Why do we allow our past to affect us the way it does?
Whether it is seeing an ex-partner, reliving an argument, or constantly thinking about our mistakes, it is easy for us to get caught up in what we have done and lose sight of what we plan to do. For me, it was making some of my most regrettable mistakes in this relationship and dealing with depression for several months after I had ended things. I freely admit that my only relationship with a boy has significantly tarnished my view of men, and I so want that to change.
I have a serious case of letting my past eat into my future.
Paul knew better than anyone about having to let go of his past. You know Paul, the guy who used to be Saul and was basically the enemy of Christians? He facilitated what modern-day Christians refer to as the first martyr of the New Testament, Stephen. Yeah, this same guy ended up devoting his life to serving God and wrote most of the New Testament, but I am sure he struggled with his dark past often. Paul says it best when he encourages the Philippians in chapter 3: "Brothers and sisters, I do not consider myself yet to have taken hold of it. But one thing I do: Forgetting what is behind and straining toward what is ahead, I press on toward the goal to win the prize for which God has called me heavenward in Christ Jesus."
My guilt over the poor choices I have made in my life is not heaven-sent. Let me repeat that: guilt is NOT from God.
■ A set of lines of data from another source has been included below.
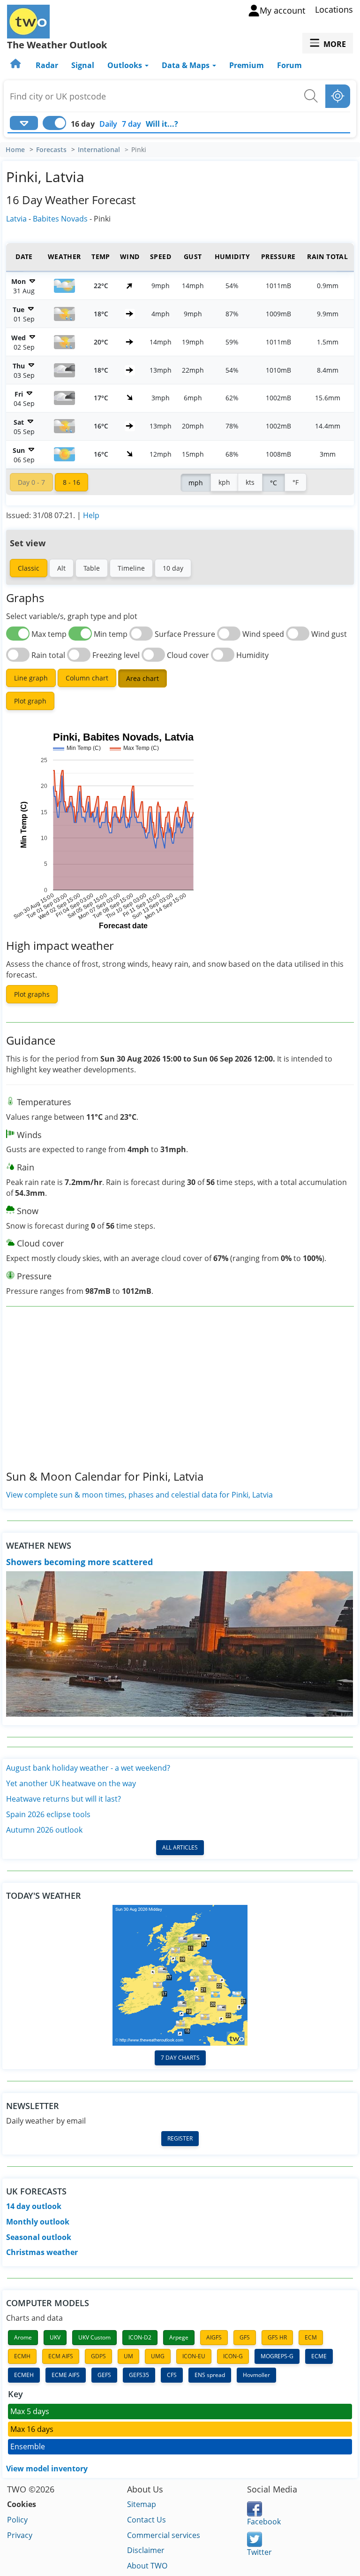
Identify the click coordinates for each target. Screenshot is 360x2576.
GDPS (98, 2356)
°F (295, 482)
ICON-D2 (139, 2337)
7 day (131, 124)
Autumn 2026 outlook (44, 1830)
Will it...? (162, 124)
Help (91, 515)
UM (128, 2356)
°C (273, 482)
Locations (334, 9)
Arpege (178, 2337)
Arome (23, 2337)
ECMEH (24, 2375)
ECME (319, 2356)
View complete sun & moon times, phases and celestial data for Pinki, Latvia (139, 1495)
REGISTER (180, 2138)
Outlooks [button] (125, 65)
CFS (172, 2375)
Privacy (19, 2535)
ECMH (22, 2356)
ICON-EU (193, 2356)
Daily (108, 124)
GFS (245, 2337)
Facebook (264, 2521)
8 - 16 (71, 482)
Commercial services (163, 2535)
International (99, 149)
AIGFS (214, 2337)
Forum (289, 65)
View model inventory (47, 2468)
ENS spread (210, 2375)
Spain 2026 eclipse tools (48, 1814)
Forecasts (51, 149)
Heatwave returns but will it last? (63, 1799)
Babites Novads (60, 219)
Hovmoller (256, 2375)
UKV (55, 2337)
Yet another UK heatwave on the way (71, 1783)
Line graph (31, 677)
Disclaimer (146, 2550)
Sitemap (141, 2504)
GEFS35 (139, 2375)
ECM (311, 2337)
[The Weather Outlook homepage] (16, 65)
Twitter (259, 2552)
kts (250, 482)
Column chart (87, 677)
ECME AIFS (66, 2375)
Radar (47, 65)
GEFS (104, 2375)
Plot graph (30, 700)
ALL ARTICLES (180, 1847)
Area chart (142, 678)
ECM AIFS (60, 2356)
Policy (17, 2520)
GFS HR (277, 2337)
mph (195, 482)
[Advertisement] (180, 1395)
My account (282, 10)
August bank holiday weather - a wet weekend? (88, 1768)
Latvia (16, 219)
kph (224, 482)
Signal (82, 65)
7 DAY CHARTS (180, 2058)
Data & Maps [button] (186, 65)
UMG (158, 2356)
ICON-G (233, 2356)
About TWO (147, 2566)
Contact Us (146, 2520)
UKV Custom (94, 2337)
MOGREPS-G (277, 2356)
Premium (246, 65)
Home (15, 149)
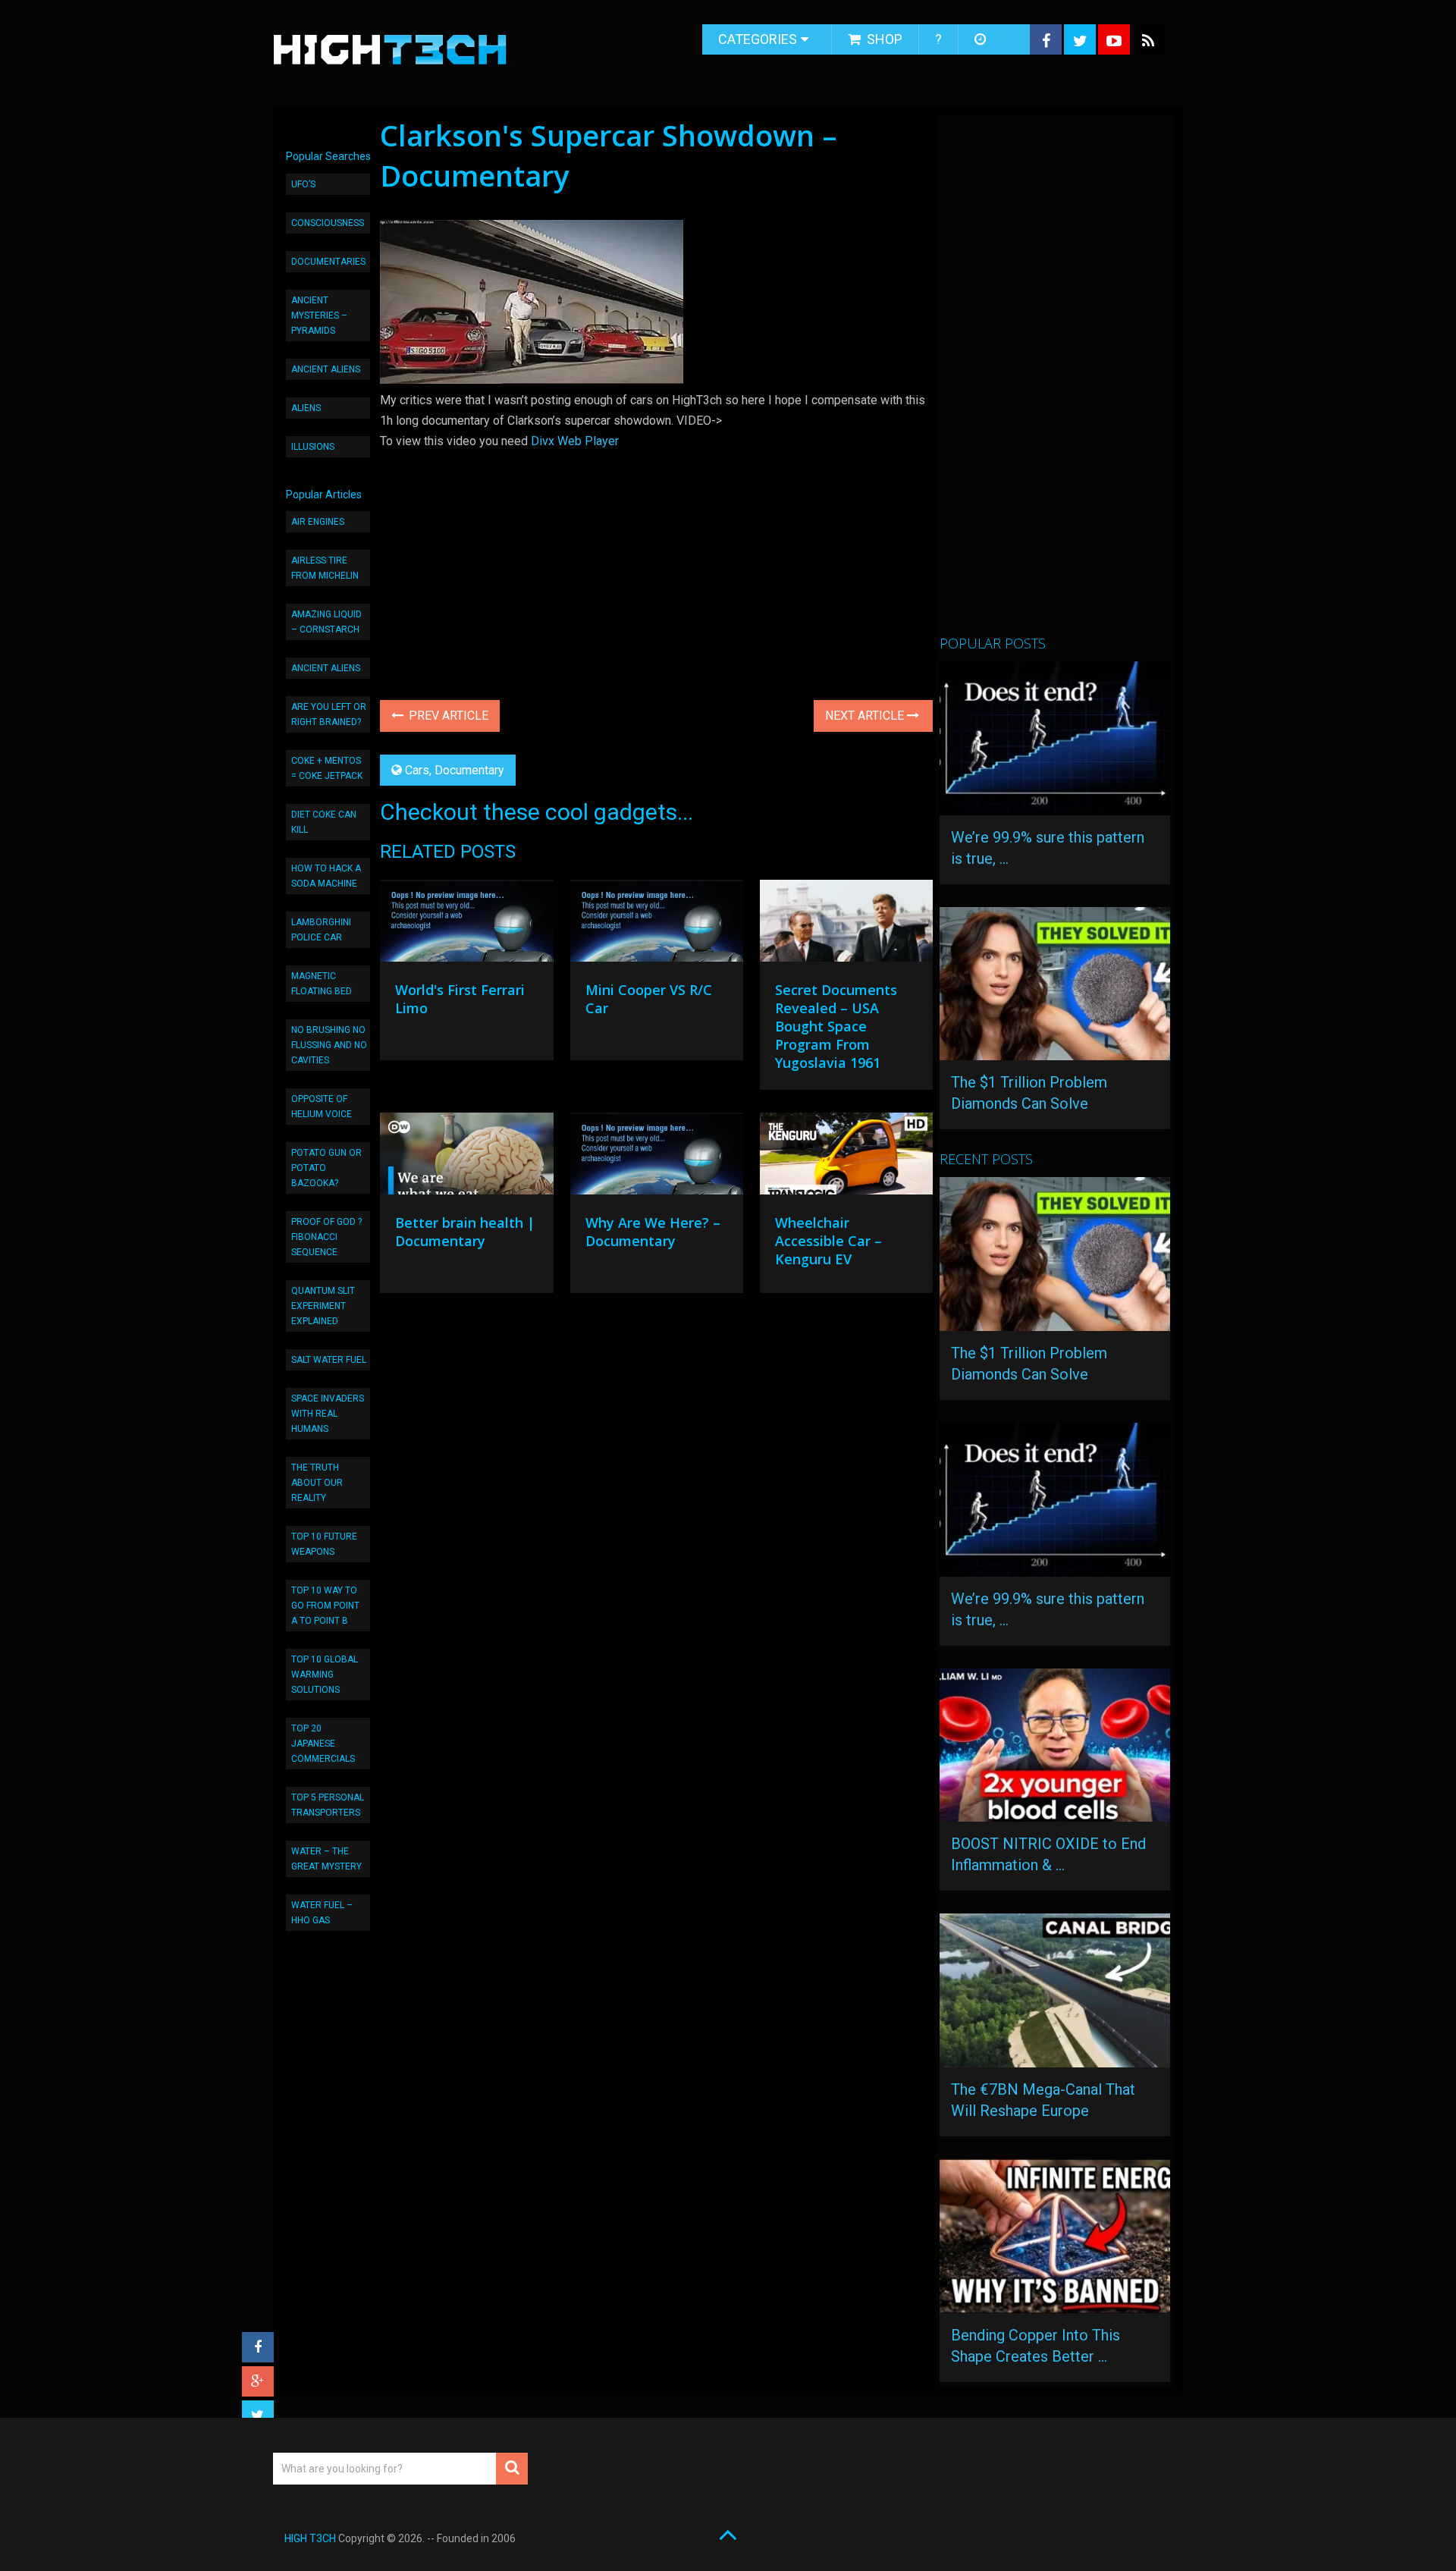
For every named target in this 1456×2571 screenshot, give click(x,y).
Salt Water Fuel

Guilt is our enemy because it causes us to dwell in our own thoughts rather than bring our cares to God. He wants to comfort our hearts, so we should let Him! He has forgiven us, and as followers of Christ, our future is in heaven no matter what the trials of Earth may look like. Paul hits home when he says that we need to stop constantly reminding ourselves of what we have done wrong in our past and continue to look toward Jesus, the Prince of Peace.
If you feel you are being held captive by your past, breathe.
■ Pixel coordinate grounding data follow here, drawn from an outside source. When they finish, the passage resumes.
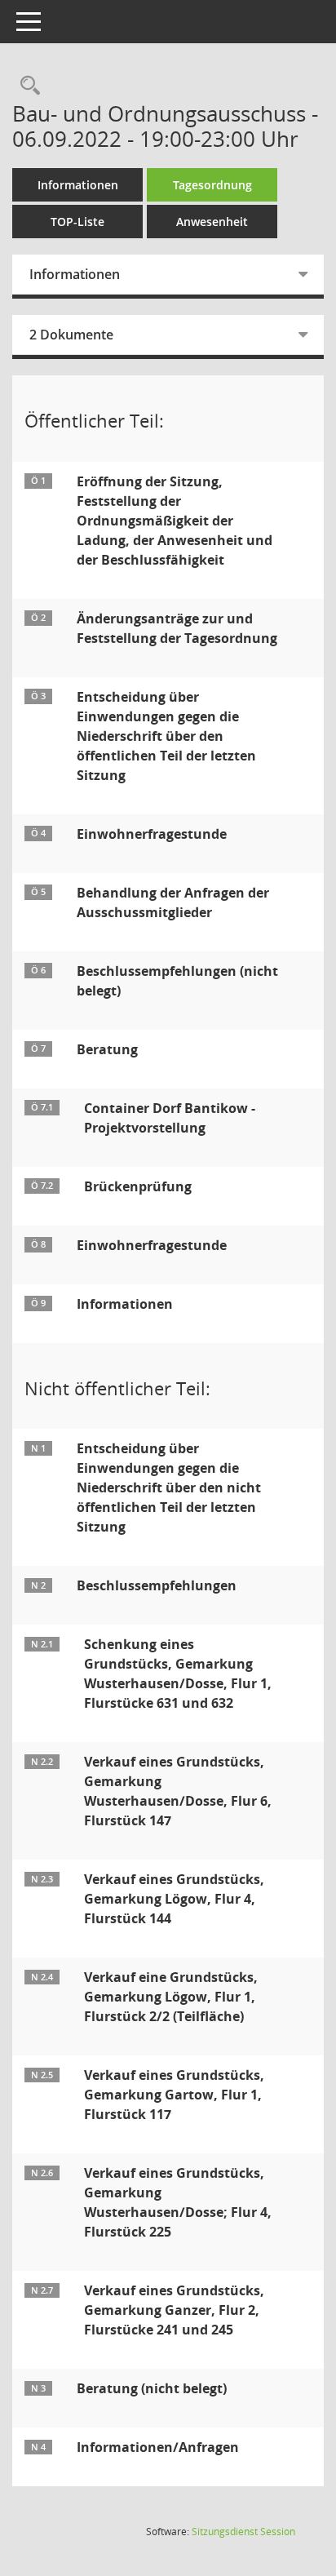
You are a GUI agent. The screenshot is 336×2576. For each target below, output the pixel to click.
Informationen (78, 185)
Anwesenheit (212, 221)
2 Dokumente (71, 335)
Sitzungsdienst (243, 2531)
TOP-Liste (77, 221)
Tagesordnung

I know the pain, the feeling that you cannot escape what you are trying to run from. But, listen to this: you can, and you will. Know that there is a beautiful future in front of you and that light always comes after darkness. These are not just cheesy sentiments meant to cheer you up; these are promises found in the Word of God. His promises are true, and He will never leave you or forsake you. We are human; we will still struggle with regret and depression because of our pasts. We can be affected by guilt in the middle of a good or bad week, and the battle for peace will begin again. However, we have the best hope: Jesus only cares about our futures. Our pasts have no control over us when Jesus is in the picture.